Sfida 1: Secondo il testo sul giurista d'impresa, da quale anno Marilù Capparelli è a capo dell'ufficio legale di Google?
Sfida 2: Prosegui il testo sul giurista d'impresa partendo dalla sua ultima frase.

Il ruolo chiave del Giurista d’Impresa
Il giurista d’impresa, nuovo volto dell’avvocatura, ricopre un ruolo strategico e si misura nel lavoro in house sui temi industriali e sul business, viaggia con competenze trasversali corredate da qualificati master, affronta con armi più affilate i delicati aspetti della compliance, la tutela dei rischi aziendali, la scelta dei legali esterni, tratta i loro compensi cercando di far risparmiare l’azienda.
L’Aigi, preme per equiparare l’Italia a molti paesi europei, dove il general counsel ha le sue prerogative di avvocato compreso il legal privilege, il segreto professionale e propone la creazione di un albo speciale.
Bepi Pezzulli da marzo di quest’anno è direttore affari legali di Italiaonline, azienda leader nel settore della pubblicità digitale e servizi di marketing alla media e piccola impresa, nata dalla fusione con Seat Pagine Gialle. Ha esperienza di avvocato a Wall Street e guida uno studio legale di quindici persone.
«È un lavoro estremamente impegnativo – spiega - perché richiede molteplici competenze: se sono avvocato di una azienda farmaceutica un po’ di chimica la devo conoscere. Siamo per metà avvocati e per metà professionisti sul libero mercato. Nel mio ruolo sono chiamato a discutere le posizioni economiche e a selezionare gli studi legali esterni che ci assistono. Le aziende sono giustamente esigenti perché il giurista d’impresa è gestore del rischio aziendale, normativo, regolamentare, per cui pretendono alti standard professionali. Se c’è causa contro la società, devo valutarne la fondatezza, l’impatto reputazionale, quello sul bilancio, sta a me decidere se recedere o resistere».
La figura del Giurista d’Impresa a 360 gradi.
Background professionali più completi, competenze su materie commerciali e economiche. La figura del giurista d’impresa è in piena evoluzione. Marilù Capparelli, 42 anni, è dal 2009 capo dell’ufficio legale di Google, dopo essere stata direttore del legale di eBay ed aver lavorato con law firm internazionali.
«Dirigo un team di otto persone e lavorando a stretto contatto con il management, decido le strategie legali. In house si vedono i processi dall’inizio alla fine, si lavora con il business, non ci si limita a dare un’opinione ma si partecipa alle scelte».
Dalla base italiana, Capparelli tiene i contatti con l’estero:
«Mi occupo anche di altri paesi e sono in stretto contatto con i colleghi di Google che lavorano negli Usa e nel mondo”. È suo il compito di essere interfaccia tra azienda e studi legali: «È ovvio che un’azienda come la mia si appoggi a grandi studi legali, noi decidiamo chi ingaggiare e trattiamo le parcelle».
Il limite di non poter praticare la professione forense c’è, «va a beneficio degli studi legali che fanno più business, mentre si potrebbero risparmiare alcuni costi di outsourcing».
Quanto guadagna un giurista d’impresa?

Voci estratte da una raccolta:
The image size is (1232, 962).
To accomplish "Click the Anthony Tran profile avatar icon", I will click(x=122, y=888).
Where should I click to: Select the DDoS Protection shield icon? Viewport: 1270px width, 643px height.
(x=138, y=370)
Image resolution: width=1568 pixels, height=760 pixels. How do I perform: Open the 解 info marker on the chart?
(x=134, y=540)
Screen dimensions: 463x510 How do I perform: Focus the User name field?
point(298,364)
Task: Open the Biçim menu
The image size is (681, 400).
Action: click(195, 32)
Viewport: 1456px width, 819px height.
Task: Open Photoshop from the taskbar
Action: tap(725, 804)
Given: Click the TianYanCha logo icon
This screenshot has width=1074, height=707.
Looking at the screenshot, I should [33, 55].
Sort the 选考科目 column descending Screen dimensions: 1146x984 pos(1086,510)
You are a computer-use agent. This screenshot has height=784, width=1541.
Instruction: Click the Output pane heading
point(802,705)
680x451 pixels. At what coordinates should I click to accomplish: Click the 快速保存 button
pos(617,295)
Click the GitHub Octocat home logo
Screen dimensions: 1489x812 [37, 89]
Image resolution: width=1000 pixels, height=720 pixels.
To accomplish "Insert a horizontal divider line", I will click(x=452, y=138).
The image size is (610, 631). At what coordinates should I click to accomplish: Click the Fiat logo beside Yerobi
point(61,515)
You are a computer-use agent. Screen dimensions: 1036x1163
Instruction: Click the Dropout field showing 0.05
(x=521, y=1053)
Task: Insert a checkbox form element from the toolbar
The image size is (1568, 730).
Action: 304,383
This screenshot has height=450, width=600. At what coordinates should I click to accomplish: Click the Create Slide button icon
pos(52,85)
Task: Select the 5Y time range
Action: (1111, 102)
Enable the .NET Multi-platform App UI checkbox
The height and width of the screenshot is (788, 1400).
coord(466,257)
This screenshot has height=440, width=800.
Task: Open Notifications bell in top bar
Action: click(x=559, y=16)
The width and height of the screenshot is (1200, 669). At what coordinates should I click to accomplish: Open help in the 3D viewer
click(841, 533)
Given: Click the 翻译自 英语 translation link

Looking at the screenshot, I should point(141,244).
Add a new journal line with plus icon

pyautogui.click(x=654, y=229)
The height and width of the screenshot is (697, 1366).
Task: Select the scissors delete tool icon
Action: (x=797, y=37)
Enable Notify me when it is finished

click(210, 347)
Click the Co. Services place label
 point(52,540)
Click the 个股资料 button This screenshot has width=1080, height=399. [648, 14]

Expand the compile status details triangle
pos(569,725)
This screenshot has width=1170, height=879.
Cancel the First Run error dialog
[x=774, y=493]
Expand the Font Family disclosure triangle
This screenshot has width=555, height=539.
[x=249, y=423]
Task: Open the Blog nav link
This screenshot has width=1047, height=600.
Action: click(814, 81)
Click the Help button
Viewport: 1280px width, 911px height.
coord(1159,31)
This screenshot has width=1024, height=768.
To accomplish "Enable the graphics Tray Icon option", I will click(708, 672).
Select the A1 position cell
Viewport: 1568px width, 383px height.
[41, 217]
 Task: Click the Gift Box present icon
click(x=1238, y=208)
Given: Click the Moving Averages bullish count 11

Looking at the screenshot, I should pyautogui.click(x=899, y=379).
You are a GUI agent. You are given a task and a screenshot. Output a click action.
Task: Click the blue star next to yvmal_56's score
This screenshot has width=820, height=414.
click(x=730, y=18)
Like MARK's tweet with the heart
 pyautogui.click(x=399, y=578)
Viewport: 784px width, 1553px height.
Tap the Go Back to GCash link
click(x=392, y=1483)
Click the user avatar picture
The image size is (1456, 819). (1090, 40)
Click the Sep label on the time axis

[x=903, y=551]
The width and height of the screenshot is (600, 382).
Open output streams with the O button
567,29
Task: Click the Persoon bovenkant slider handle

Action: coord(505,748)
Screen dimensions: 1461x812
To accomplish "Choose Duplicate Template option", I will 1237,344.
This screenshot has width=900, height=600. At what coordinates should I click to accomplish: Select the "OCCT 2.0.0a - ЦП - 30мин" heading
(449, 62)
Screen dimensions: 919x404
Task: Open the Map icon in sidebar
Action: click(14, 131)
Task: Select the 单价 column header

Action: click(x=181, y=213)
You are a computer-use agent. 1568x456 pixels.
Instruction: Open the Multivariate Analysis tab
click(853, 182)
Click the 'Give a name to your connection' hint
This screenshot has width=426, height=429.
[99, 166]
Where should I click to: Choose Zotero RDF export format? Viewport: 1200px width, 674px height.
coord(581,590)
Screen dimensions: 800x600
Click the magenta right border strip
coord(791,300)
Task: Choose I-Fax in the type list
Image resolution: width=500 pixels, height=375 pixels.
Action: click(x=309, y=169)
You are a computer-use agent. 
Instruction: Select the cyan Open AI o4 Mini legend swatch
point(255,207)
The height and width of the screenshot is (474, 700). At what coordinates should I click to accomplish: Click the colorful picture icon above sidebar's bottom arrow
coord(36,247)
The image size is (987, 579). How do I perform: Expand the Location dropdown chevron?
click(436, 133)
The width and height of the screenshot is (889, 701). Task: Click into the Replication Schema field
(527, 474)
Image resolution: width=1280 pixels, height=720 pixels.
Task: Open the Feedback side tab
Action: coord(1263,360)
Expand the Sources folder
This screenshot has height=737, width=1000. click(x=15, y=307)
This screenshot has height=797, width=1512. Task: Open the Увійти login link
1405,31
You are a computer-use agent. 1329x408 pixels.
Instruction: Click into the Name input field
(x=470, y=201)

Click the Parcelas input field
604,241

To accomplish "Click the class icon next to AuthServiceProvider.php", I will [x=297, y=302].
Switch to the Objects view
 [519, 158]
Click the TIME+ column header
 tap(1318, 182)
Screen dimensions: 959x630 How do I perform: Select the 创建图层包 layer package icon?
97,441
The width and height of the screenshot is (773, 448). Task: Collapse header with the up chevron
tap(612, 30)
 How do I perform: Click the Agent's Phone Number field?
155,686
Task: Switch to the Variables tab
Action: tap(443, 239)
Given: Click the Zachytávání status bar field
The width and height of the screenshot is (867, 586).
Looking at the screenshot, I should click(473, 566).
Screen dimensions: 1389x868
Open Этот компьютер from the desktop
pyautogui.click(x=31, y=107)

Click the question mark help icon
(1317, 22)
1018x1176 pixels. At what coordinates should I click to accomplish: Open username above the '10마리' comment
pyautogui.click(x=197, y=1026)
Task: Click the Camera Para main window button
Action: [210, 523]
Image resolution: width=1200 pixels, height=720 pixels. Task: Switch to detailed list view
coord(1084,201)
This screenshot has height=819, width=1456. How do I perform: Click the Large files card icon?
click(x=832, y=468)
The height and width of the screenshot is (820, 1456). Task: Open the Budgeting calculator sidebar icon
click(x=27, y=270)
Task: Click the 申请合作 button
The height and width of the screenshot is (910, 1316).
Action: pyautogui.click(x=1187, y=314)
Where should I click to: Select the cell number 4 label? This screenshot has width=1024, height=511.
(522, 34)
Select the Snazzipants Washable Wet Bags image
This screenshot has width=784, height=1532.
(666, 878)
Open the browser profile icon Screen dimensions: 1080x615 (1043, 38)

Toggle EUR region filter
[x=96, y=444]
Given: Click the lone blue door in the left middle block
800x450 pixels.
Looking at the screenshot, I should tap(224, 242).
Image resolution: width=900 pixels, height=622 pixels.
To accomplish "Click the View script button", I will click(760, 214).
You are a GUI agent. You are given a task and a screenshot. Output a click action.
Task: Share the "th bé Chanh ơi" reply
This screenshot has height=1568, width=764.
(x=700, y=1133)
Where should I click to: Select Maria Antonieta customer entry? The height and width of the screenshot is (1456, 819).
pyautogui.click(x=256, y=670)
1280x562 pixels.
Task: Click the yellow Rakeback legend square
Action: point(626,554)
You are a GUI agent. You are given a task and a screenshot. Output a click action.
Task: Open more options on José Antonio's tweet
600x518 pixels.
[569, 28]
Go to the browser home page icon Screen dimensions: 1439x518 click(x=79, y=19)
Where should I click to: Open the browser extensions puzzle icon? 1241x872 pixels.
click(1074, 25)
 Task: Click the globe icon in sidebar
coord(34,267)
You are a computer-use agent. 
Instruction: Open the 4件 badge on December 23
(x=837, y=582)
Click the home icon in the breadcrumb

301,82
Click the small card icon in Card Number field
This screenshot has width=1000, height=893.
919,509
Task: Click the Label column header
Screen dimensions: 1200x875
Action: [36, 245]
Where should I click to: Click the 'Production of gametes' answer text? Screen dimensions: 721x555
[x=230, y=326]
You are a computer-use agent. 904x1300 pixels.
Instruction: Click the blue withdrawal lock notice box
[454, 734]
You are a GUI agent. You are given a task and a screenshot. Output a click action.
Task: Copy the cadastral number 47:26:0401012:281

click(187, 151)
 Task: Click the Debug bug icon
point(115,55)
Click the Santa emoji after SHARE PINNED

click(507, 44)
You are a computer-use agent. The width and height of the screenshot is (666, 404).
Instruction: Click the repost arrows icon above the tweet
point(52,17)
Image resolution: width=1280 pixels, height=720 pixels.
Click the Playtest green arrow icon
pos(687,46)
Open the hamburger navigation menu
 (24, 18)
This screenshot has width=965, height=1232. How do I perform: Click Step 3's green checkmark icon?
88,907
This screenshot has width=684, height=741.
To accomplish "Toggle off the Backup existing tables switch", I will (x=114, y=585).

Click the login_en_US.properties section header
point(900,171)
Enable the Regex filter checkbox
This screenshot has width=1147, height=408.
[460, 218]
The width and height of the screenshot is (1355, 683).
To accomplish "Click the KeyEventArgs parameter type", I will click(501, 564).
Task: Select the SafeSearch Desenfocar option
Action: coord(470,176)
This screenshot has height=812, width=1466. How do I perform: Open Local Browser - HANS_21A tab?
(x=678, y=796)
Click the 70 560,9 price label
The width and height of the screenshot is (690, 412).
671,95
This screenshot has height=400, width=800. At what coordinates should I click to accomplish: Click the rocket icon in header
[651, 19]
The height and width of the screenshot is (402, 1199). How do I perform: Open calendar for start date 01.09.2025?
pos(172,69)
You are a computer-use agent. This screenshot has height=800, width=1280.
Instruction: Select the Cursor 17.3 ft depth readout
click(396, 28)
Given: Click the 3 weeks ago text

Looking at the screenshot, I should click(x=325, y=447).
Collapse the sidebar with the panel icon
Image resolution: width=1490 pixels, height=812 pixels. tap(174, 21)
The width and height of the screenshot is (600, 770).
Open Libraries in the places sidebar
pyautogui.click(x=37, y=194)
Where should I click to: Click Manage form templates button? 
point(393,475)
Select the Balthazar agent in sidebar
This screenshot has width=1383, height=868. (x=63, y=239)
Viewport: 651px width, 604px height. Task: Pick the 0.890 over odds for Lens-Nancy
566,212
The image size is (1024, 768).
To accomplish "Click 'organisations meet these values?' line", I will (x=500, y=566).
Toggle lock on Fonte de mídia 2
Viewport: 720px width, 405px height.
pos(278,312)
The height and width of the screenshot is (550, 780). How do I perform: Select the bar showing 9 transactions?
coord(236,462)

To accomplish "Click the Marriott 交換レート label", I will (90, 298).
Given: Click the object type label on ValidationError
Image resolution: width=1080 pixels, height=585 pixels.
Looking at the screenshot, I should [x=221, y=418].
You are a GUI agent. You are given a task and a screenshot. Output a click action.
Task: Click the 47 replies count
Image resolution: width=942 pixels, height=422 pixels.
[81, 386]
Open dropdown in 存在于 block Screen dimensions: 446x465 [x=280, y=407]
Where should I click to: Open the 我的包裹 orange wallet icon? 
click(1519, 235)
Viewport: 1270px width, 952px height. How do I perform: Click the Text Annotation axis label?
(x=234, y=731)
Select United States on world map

Risposta scritta 1: Dal 2009.

Risposta scritta 2:
«La retribuzione, almeno in società di un certo livello, è adeguata a quella dei grandi studi legali», risponde la manager di Google. Sono avvocati esperti di economia e finanza, chiamati a proteggere gli interessi dell’impresa. Osservatorio privilegiato per Marco Reggiani, dal 2010 direttore affari legali, societari e compliance di Snam, segretario del consiglio di amministrazione e membro del comitato di direzione. Il general counsel Reggiani ha uno staff di 60 persone che diventeranno 40 dopo la scissione di Italgas. Nella sua azienda, società di diritto privato, quotata in Borsa, l’azionista al 30% è la Cassa depositi e prestiti, è manager e avvocato iscritto all’ordine di Milano. L’affidamento degli incarichi legali esterni è uno dei suoi compiti più impegnativi.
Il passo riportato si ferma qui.